Sürdürülebilir iş modelleri uzun vadeli başarıyı, rekabet avantajını ve itibarı getiren, insanlar ve çevre üzerinde pozitif etki yaratan modellerdir. Bu nedenle, sürdürülebilirliği iş modeline entegre eden ve sürdürülebilir ürün ile hizmetler geliştiren kurumsal yapılara doğru geçiş kaçınılmaz hale gelmiştir. Sürdürülebilirlik uygulamaları ve iklim değişikliği ile mücadele çalışmaları şirketler için gittikçe bir tercih olmaktan çıkmakta ve mecburiyet haline gelmektedir.
Sürdürülebilir bir iş modeli kurmak için atılması gereken başlıca adımlar:
- Kurumsal sürdürülebilirliğe geçiş için kurum vizyonunun belirlenmesi,
- Yönetişim yapısının kurulması,
- Paydaş ve önceliklendirme analizi yapılması
-Sürdürülebilirlik stratejisinin, önceliklerinin, hedeflerinin ve Anahtar Performans Göstergelerinin (APG’lerin) belirlenmesi,
- Rol ve sorumluluklarının tanımlanması ve süreçlerin kurgulanması,
- Dış ortaklıklar ve iş birliklerinin geliştirilmesidir.
Sürdürülebilir büyümenin sağlanması ve yoksulluğun azaltılması çerçevesinde yeşil bir ekonomi oluşturmanın ön koşulu yeşil dönüşümünden geçmektedir. Son dönemde yaşanan ekonomik krizler, iklim değişikliği gibi çevresel ve ekonomik problemler, sürdürülebilir kalkınma çerçevesi altında yeşil büyüme, yeşil ekonomi, düşük karbonlu ekonomi, sürdürülebilir üretim ve tüketim gibi kavramları ortaya çıkarmıştır. Özellikle AB yeni ticaret anlayışı olarak deklare ettiği Yeşil Mutabakat stratejileri kapsamında yeşil dönüşüm kaçınılmazdır. Üreticilerimiz için özellikle KOBİ’ler açısından Avrupa birliğinin en büyük pazarımız olduğunu düşünecek olursak, bu dönüşümün hızlandırılması gerekmektedir.
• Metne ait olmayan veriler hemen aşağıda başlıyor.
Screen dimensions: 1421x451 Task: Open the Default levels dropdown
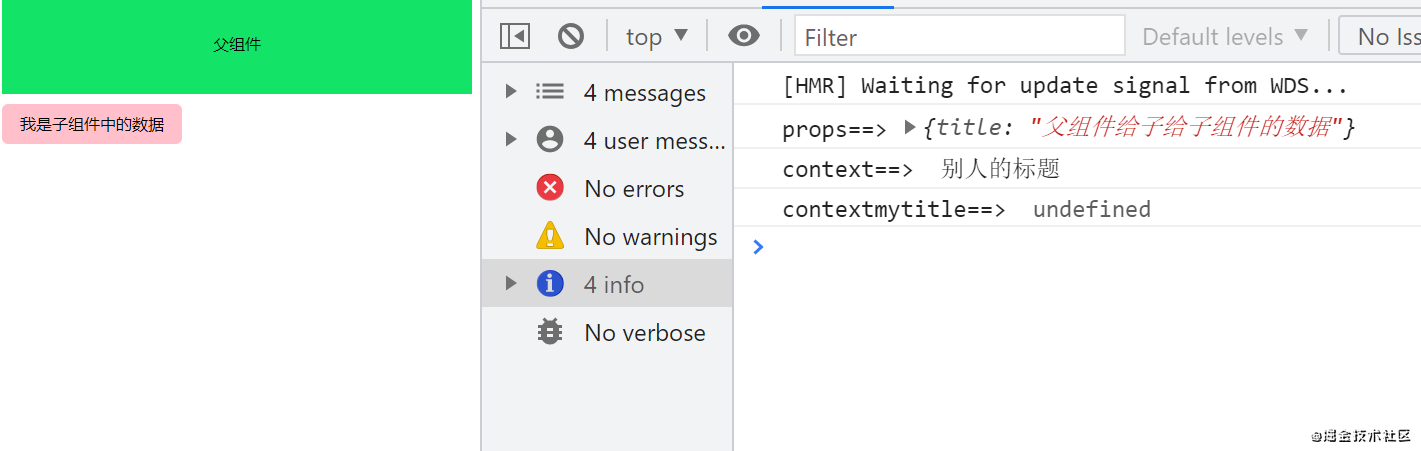tap(1225, 37)
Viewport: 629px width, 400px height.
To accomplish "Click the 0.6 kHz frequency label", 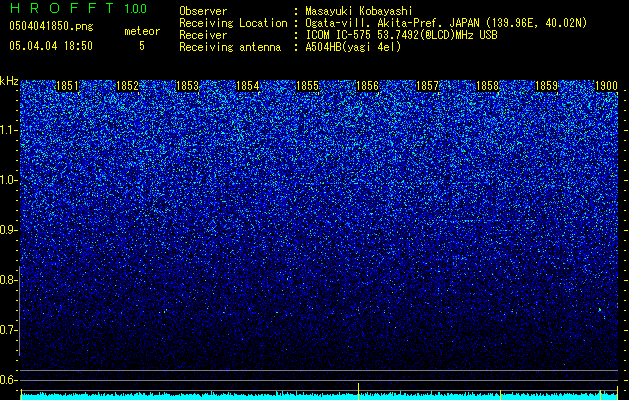I will click(x=8, y=380).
Türkiye, ekonomik büyüme ve kalkınmayı teşvik etmek için yeşil dönüşümü uygulamaya koyarak doğal zenginliği, refahının dayandığı kaynakları koruyarak, çevresel sorunlarının çözümünü ve çevresel hizmetlerini geliştirmelidir. Çoğu gelişmiş ve gelişmekte olan ülkeler gibi Türkiye'de yeşil büyümeyi destekleyecek politikalar üreterek farkındalık yaratmak için ve bu konudaki ilerlemeyi ölçebilmek, konuyla ilgili fırsatları ve riskleri ortaya koyabilmek adına yeşil büyüme göstergelerine ihtiyaç duymaktadır.
Türkiye'de yeşil büyüme amaçlı yatırım ve harcamaların yapılması yeni endüstriyel ve sanayi alanlarının fiziki olarak oluşturulması olarak algılanmamalıdır. Yeşil büyüme, çevresel bozulma, biyoçeşitliliğin azalması ve sürdürülemez doğal kaynak kullanımını engellerken öte taraftan da iktisadi büyüme ve kalkınmayı devam ettirme noktasında olmalıdır.